**Document excerpt:**

Originally posted on another platform on October 2010
Fifth post of our 3 month tour around Asia
What a wonderful place Singapore is! It’s funny but once you’ve been travelling for long enough in places where the bathrooms leave a lot to be desired (be it because there’s no paper, water, soap or all of the above) you really get to appreciate going back to a “western toilet” (classy, I know).
Yes, Singapore is known as a very organised city, with multiple rules that guarantee cleanliness and the very peaceful coexistence of many different nationalities. Let’s not kid ourselves, Singapore feels very western. In fact, the city’s initial impression is that it could be anywhere in Europe or North America. The way it’s organised, their incredibly efficient underground system, the skyscrapers, the non written rules (i.e. Standing on the right side of the escalator in the tube)… But if you start scratching, you will see that they may have embraced modernity but they have not forgotten their hawker roots and I must admit, they create an amazing combination.I know a lot of people who do not like Singapore as much as I do. I guess it’s all about preferences.

**Exercise:** Continue the Singapore travel post from its last sentence, in the same voice and style.

**Excerpted data:**
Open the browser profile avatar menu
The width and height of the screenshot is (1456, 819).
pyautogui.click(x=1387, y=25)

...

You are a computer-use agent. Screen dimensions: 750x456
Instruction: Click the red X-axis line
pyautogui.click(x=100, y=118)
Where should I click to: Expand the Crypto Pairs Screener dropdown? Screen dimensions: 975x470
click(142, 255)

* * *

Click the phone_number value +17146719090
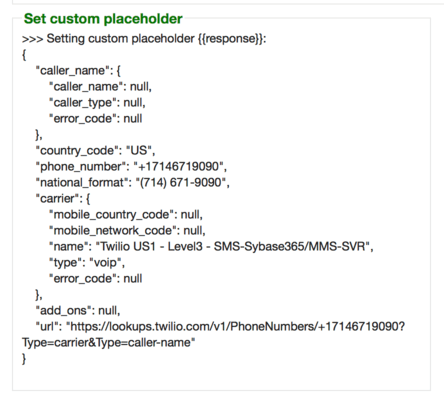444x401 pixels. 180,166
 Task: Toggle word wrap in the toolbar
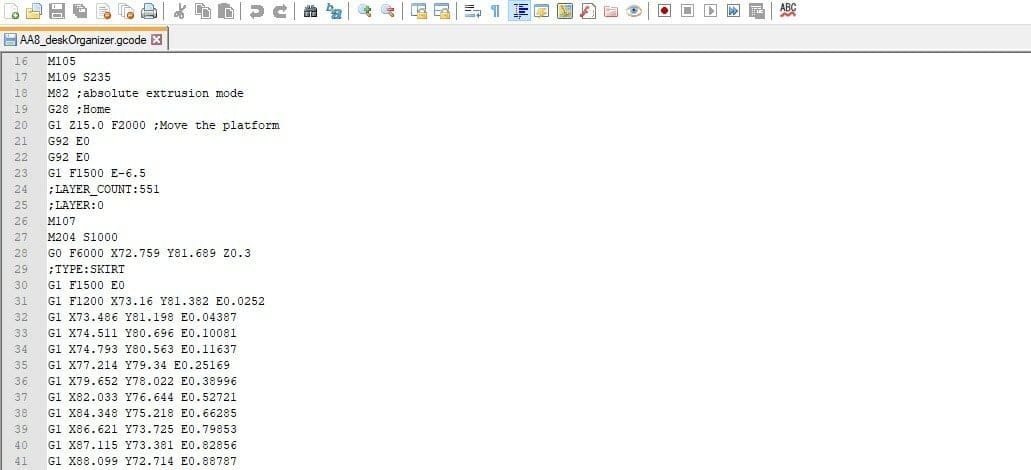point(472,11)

**Right answer:**
The city is also known as “fine city”. We all know that the term “fine” may have positive connotations (this is a fine wine) and negative ones (speed fine). Sadly, Singapore is often associated to the second meaning due to its rules. Many things are forbidden in Singapore, however we must not forget that they would not be where they are today if they did not have them… Remember this is a country composed of just a city and a small island off it! They have no natural resources, yet they have an amazingly strong economy. Without the rules, they would also not be in the same state of organisation and cleanliness, I bet. To be honest, having been on the road for a number of weeks, I appreciated reaching Singapore, even if it meant that we were facing higher prices.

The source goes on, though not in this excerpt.